Applying the First Derivative Test here shows how \( g(x) \) behaves and confirms that \( e^x \geq 1 + x \) for all \( x \). This test helps us conclude that the function never dips below zero, supporting the inequality.

Function Analysis is all about deeply understanding the behavior of a function through its structure and derivatives. In the exercise, we looked at the function \( g(x) = e^x - (1 + x) \) to show \( e^x \geq 1 + x \). Let's explore this further:By defining \( g(x) \), we put \( e^x \) and the linear function \( 1 + x \) into a single expression. Evaluating it at certain points provides key insights:

• At \( x = 0 \), \( g(0) = 0 \), meaning the functions intersect.
• The derivative, \( g'(x) = e^x - 1 \), shows the growth rate difference between \( e^x \) and the line \( 1+x \).

Next, we observe how changes in \( x \) affect \( g(x) \). For growing \( x \), \( e^x \)'s exponential increase ensures that \( g(x) \) consistently stays non-negative. For negative \( x \), the function \( e^x \) still dominates over \( 1 + x \) due to its slow decline compared to any linearly decreasing function. This use of function analysis through derivatives and their signs helps us understand the inequality without testing each possible \( x \).

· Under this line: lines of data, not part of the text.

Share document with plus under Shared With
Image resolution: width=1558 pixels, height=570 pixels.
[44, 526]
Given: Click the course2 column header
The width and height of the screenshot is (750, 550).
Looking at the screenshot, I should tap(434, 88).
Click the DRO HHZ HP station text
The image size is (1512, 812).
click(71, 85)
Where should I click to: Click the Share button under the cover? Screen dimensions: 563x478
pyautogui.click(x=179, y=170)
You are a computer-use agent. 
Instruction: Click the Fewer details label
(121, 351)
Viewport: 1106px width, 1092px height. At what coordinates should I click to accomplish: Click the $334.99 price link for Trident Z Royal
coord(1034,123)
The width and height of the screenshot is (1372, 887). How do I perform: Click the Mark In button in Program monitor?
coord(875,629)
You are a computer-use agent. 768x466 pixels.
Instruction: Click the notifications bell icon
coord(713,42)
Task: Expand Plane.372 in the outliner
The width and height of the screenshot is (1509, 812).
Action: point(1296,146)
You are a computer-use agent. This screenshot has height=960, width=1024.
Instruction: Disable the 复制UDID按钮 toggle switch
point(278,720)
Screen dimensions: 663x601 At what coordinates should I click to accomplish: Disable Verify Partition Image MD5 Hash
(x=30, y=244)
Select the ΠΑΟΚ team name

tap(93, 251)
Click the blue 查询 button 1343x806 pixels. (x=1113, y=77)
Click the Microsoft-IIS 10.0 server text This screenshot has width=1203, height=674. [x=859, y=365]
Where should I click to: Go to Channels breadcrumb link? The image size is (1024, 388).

Inequalities in Calculus often involve demonstrating that one function is greater or smaller than another over an interval. The exercise solves the inequality \( e^x \geq 1 + x \) using calculus.Consider how inequalities are substantiated:

• By constructing \( g(x) = e^x - (1 + x) \), we convert an inequality into an equality problem: \( g(x) \geq 0 \).
• The derivative \( g'(x) = e^x - 1 \) indicates where differences in slope may cause crossover points or direct comparison help confirm the inequality.

For \( x \geq 0 \), showing \( g(x) \geq 0 \) after evaluating at \( x = 0 \) and checking the derivative, it solidifies because the slope \( e^x - 1 \geq 0 \), meaning our gap widens or remains constant.Inequalities are visually intuitive too. An exponentially increasing \( e^x \) swiftly rises above the linear \( 1 + x \) even past zero, showing a clear dominance. Furthermore, calculus ensures this is true across any real number \( x \) without extensive numerical calculation. This exercise highlights how calculus and simple derivative checks can effectively uphold inequalities.